Tonight is President Obama's first State of the Union address to Congress.  I have high hopes for what he will say and what he can accomplish afterwards.  I hope he outlines a strong, specific plan for how he wants Congress to proceed with the healthcare reform bill.  I hope that plan includes passing the Senate bill along with a reconciliation bill that fixes some of the Senate bill's problems (omit Medicaid funding for Nebraska, create a national exchange, a weaker excise tax on "cadillac plans").  This will make Republicans howl, but they will howl regardless, and they have not been willing to compromise so it makes no sense to keep trying. 
The Republican plan was to obstruct and slow down the process as much as possible with the hope that the Democrats would simply implode due to their own internal haggling, or something unforeseen would eventually happen that would derail the whole thing.  The strategy worked, and they got their unforeseen event in Scott Brown's election in Massachusettes.  At this point there is no starting over.  There is only quiting, or pushing ahead by whatever means is still available.

I hope the President makes a push to enact legislation addressing global warming. The cap and trade bill has already been passed by the House, and would go a long way towards reducing our greenhouse gas emissions. Most of the revenue raised by cap and trade would go towards enhancing development of industries that reduce greenhouse gases, but some of the money would help reduce the budget deficit. Addressing global warming is a moral imperative, just like universal access to healthcare.


Finally, I also hope the President tackles the budget deficit.  Passing healthcare reform and cap and trade will go a little way towards reducing the budget deficit, and so will the spending freeze that has been reported.  I hope he will make a serious effort at further reducing spending by cutting terrible programs that have powerful special interest backing, like farm subsidies, as well as cutting defense spending.  I believe we can and should reduce our military spending as we wind down the Iraq and Afghanistan wars.
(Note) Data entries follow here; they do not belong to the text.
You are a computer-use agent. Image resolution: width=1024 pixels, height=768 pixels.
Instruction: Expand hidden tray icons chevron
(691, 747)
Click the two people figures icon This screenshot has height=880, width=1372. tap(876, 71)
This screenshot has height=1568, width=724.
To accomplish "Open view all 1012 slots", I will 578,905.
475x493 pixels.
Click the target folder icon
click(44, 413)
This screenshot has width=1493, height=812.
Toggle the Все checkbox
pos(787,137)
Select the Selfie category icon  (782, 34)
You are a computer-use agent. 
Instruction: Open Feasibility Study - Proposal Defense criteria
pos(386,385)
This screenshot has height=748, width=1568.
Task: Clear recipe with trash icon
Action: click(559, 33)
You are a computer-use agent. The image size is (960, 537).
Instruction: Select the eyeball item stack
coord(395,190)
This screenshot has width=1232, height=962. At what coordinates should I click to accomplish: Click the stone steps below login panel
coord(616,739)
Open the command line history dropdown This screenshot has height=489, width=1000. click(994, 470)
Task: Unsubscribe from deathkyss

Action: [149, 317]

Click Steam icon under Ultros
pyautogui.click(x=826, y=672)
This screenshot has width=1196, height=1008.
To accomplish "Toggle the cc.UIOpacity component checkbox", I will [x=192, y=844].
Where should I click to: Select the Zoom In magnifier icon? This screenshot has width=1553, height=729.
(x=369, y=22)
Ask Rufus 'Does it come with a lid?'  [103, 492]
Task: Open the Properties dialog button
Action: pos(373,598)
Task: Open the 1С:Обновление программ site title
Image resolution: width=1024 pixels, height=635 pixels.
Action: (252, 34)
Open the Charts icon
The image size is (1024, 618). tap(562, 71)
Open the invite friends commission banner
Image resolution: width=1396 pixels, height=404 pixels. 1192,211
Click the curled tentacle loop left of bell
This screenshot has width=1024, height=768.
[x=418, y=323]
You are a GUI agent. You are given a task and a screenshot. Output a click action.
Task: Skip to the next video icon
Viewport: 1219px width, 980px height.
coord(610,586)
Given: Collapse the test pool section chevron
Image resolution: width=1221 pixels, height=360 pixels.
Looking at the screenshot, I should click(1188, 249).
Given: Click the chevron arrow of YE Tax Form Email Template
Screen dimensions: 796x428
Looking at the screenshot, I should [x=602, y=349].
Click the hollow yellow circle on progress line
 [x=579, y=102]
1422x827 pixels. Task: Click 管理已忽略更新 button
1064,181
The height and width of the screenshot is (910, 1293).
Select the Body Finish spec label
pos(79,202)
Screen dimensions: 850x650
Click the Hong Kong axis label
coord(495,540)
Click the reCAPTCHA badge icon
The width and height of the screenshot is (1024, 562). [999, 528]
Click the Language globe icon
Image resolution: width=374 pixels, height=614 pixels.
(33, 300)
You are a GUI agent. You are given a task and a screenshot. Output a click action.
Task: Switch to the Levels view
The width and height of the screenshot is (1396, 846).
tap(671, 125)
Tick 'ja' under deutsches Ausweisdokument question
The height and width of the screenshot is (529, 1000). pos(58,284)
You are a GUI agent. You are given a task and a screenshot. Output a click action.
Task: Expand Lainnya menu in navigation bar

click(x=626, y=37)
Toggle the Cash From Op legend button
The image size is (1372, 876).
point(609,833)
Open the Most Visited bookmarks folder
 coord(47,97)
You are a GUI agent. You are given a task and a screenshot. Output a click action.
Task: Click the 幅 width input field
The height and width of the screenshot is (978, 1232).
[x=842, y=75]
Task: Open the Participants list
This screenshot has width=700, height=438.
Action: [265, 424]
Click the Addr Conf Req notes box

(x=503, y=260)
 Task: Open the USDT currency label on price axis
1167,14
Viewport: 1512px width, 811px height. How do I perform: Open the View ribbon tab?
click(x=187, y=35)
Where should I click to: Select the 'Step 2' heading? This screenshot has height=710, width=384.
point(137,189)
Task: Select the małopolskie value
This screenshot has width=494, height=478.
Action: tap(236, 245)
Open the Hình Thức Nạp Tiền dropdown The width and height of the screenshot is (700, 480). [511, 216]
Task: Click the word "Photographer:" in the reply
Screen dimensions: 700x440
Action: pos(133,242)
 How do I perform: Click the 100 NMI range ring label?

To my mind these three issues are the most important to ensuring long term prosperity.  The recession has ended and jobs will eventually come back, but the public needs reassurance that we have a long term plan and that the government is capable of governing.  Success breeds confidence and confidence breeds success.  President Obama needs a win right now, and tonight is his chance push Congress to give him one.

1 comment:

LaurenS said...

I hope too that he stays true to himself. I am tired of people complaining that he isn't this or is too that. I think he was voted into office for his perspectives, not that he can parrot the ideas of others or that he can pander to groups.

His "base", whatever that may be, will support him so long as they believe Obama is operating with integrity and with the best interests of the people in mind. Obama is a source of hope so long as he inspires us to reach our potential.

He needs to inspire us to be better, to be more, to get out of the quagmire of complaints, synicism, and crybabyism that's overruning political discourse.